Under the new legislation, the Civil Resolution Tribunal can order someone to pay fines of as much as $500 per day, if it is an individual or as much as $5,000 per day, if it is a website, for not following the order to stop sharing.
In Provincial Court, perpetrators can be ordered to pay significant damages of between $5,000 and $35,000, and the Supreme Court can award damages of more than $35,000.
“The Intimate Images Protection Act Reinforces our commitment to have robust enforcement against the unauthorized sharing of intimate images,” said Minister of Public Safety and Solicitor General Mike Farnworth.

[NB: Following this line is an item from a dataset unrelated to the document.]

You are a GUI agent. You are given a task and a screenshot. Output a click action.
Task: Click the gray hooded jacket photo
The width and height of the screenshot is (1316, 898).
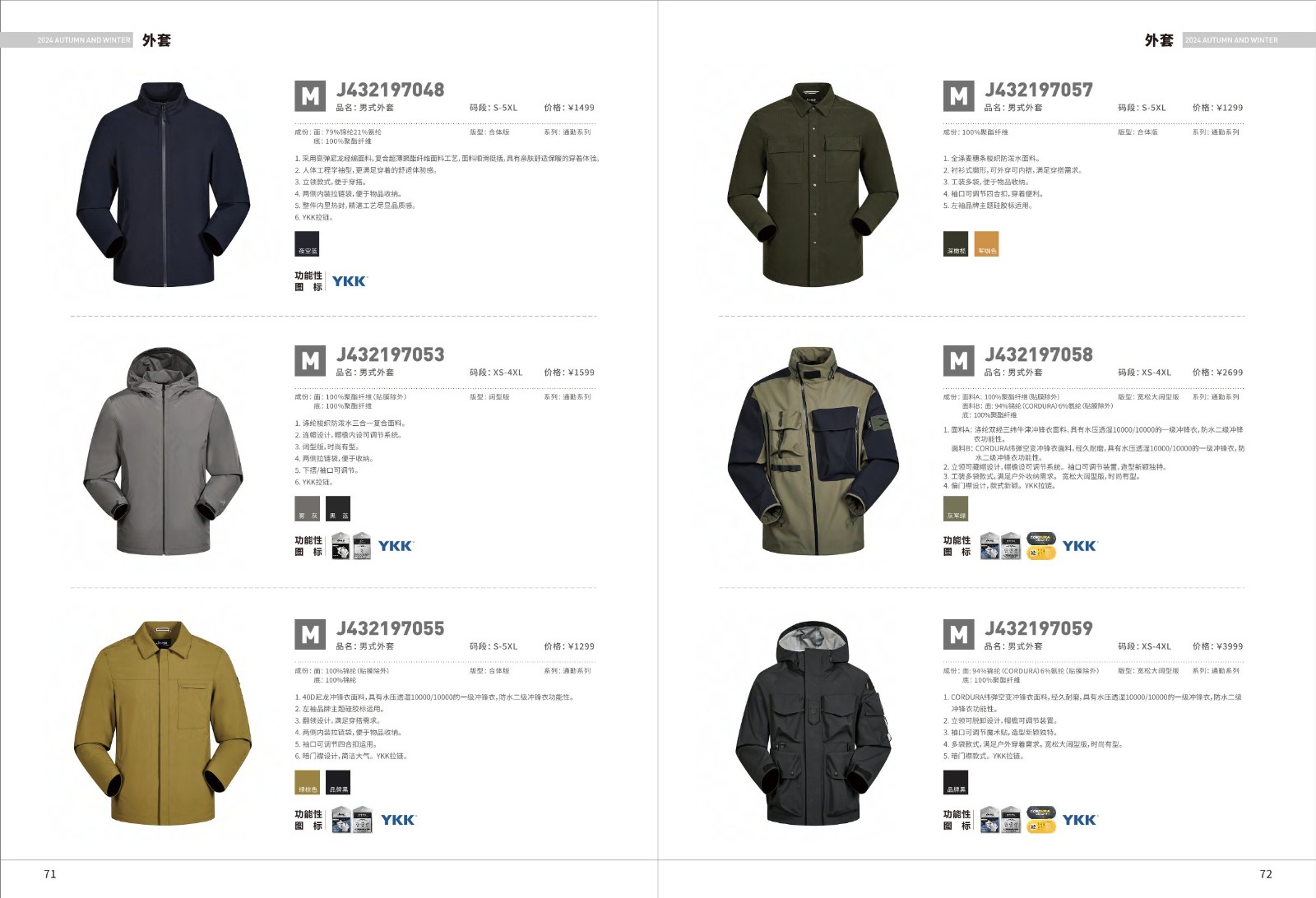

“We are equipped to address these violations swiftly and effectively, enabling victims to stop the distribution of their intimate images and take back control. Perpetrators face stricter penalties, sending a clear message that this crime will not be tolerated.”
Additionally, the province is launching the Intimate Images Protection Service to ensure victims have dedicated services to support them.
This service provides:
- Emotional support, information and resources;
- help with applying to the Civil Resolution Tribunal;
- Assistance in communicating protection orders issued by the Civil Resolution Tribunal.
The Intimate Images Protection Service will work collaboratively with the tribunal to ensure trauma-informed information and support is available to victims throughout the province.
“Carson was a 12-year-old boy and nothing seemed to faze him, until one day it did,” said Ryan Cleland and Nicola Smith, Carson’s parents.
“He was contacted on social media where they threatened to share his images. He was scared and made a snap decision to end his life. We are two broken parents trying to make sure this doesn’t happen to another family. If this is happening to you, please ask for help. You aren’t alone.”